いや、だって元の世界で使ってた携帯全然使えないんだもん。かろうじて電話帳に入ってるデータが見られる位だ。
芸能活動する時にも連絡事項とか入ってくるだろうしやっぱり携帯は必須アイテムだよね。

「じゃあ先に携帯買うか。確かこっちに店があったはずだ」

案内されたお店には様々な種類の携帯が置かれていた。
へぇー、こっちの携帯って『pop'n fone』って言うのか。メルヘン王国製って書いてあるけど起動したら羽根生えて空飛んだりしないよね?
あ、これ良いなと思ったら最新機種か…やっぱり良い機種って高いなー…

「値段なんか気にすんな。好きなの選べ」
「へ?良いの??」
「良いんだって、俺が向こうからいきなり連れてきたんだしな。詫びって訳じゃねーが今日は気に入った物好きなだけ買っていいぜ?」

それに俺は神だからお金の心配なんかしなくていいんだ、と笑うMZD。
MZD…ちょっと見直したぞ。

でもやっぱり心は読まないで心臓に悪い。

ってな訳で一番性能の良い奴を三人色違いで購入した。

「メルアド、前の世界と同じで良いよね?」
「そうね。今更変えるのも面倒だし」
「じゃあ後で前の携帯の電話帳見て入力しとくよ」
「んじゃ携帯も買ったし次は服だな。良い店があるから付いてこい」

そう言われて到着したのはショッピングモールの中心に位置するお店。
『Girly Candy』と書かれた看板に優歌が「このお店もしかして…!」って反応してる所を見るとどうやらここもポップンのキャラクターが営業しているお店らしい。

「いらっしゃいませー!…あれ、神様だ。珍しいですねうちに来るなんて」
「本当、どうしたんですか?」

お店の中にいたのは茶色い髪を高い位置で結っている活発そうな女の子と黒い髪を降ろしている大人しそうな女の子。

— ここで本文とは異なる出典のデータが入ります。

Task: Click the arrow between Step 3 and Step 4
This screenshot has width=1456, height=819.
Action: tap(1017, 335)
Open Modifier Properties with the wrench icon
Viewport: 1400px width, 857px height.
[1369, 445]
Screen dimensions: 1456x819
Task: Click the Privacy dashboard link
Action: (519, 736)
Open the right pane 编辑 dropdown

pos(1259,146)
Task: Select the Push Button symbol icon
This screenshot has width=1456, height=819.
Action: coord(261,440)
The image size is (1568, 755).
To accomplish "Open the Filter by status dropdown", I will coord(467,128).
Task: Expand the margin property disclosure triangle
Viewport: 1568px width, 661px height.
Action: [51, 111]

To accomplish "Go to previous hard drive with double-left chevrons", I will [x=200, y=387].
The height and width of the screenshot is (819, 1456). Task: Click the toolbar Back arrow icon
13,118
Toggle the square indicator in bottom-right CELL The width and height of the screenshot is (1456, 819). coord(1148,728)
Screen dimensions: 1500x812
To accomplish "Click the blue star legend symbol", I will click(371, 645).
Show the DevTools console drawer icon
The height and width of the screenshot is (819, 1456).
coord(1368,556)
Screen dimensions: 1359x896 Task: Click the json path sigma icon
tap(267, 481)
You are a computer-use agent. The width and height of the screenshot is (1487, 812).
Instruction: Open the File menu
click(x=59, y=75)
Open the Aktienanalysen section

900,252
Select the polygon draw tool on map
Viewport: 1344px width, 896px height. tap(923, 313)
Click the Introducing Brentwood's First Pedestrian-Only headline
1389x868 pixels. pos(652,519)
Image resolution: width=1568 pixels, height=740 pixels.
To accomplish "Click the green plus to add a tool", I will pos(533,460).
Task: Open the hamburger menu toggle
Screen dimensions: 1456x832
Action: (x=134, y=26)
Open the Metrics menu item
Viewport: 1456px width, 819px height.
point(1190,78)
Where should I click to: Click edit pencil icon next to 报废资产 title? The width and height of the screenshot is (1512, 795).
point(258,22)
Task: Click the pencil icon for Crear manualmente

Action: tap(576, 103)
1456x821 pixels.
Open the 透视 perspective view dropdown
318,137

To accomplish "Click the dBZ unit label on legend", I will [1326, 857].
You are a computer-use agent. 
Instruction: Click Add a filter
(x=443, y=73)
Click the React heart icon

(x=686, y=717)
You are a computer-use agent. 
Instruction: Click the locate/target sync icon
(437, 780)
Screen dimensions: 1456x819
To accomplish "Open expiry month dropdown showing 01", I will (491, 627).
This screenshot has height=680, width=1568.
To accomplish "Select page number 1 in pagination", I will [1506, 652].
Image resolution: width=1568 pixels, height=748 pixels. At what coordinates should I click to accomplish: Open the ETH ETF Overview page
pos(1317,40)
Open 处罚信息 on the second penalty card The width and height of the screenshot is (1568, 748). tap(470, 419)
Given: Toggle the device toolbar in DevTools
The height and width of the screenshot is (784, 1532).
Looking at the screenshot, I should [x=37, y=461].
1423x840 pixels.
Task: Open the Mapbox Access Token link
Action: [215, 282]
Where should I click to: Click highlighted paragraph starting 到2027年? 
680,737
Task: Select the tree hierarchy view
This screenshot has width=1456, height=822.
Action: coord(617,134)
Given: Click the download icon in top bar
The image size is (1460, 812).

「よおリエ、さなえ。今度のパーティーで異世界から新しく参加する奴連れてきたんだよ、今着てる奴しか服が無いから適当に見繕ってやってくれ」
「分かりました…って、もしかしてこの子達『生はじ』の美琴ちゃん、優歌ちゃん、音々ちゃんですか?!」
「凄い!まさかこの三人に会えるなんて…!!」

どうやらこの二人も僕達の出ている漫画を読んでくれているらしい。
そう言えば昨日Des組の皆も僕達を見てびっくりしてた…そんなに有名なのかな僕達。
今度MZDに頼んで漫画読ませてもらおう。

「初めまして、リエです。普段は服飾系のデザイン学校で勉強してるんだけど友達と『Girly Candy』ってブランド立ち上げてからは神様のご厚意でここのテナント借りさせてもらって作った服を販売しているの」
「私はさなえ。普段は雑貨屋さんでバイトしてるんだけど時々ここでリエちゃんのお手伝いをしてます」
「学校に通いながらブランドを立ち上げるなんて凄いですね!僕尊敬しちゃいます!!」
「音々ちゃんこそいつも素敵なステージ衣装作ってて凄いわ!私もあんな服作ってみたいと思っているの!!」
「いやー、僕のは兄さん達も手伝ってくれてるから…」
「すっげー意気投合してるぞあの二人…」
「まあ何となく予想はしていたけどな」

リエさんと服の事で盛り上がったらDさんとMZDにちょっと引かれた。
しょうがないじゃん、僕も服を作る側の人間なんだから。

「リエちゃん、さなえちゃん?随分賑やかだけどどうしたのー?」
「今何かMZDの声が聞こえたような…」

お店の奥から更に誰かが出て来る。
あれは…

「きゃー!ミミちゃんニャミちゃんごめんね放ったらかしにしちゃって!!折角新作チェックしに来てくれたのに…」
「いいって!気にしない気にしない!!」
「あ、やっぱりMZDだ。誰その子達?」

やっぱりミミちゃんとニャミちゃんだ!
優歌に誘われてゲーセンに行ってポップンを遊んだ時も5ボタンで、しかも版権曲しか遊ばない僕にとってちゃんと顔と名前が一致するのは版権曲を担当する事が多いこの二人だけだからすぐに分かった。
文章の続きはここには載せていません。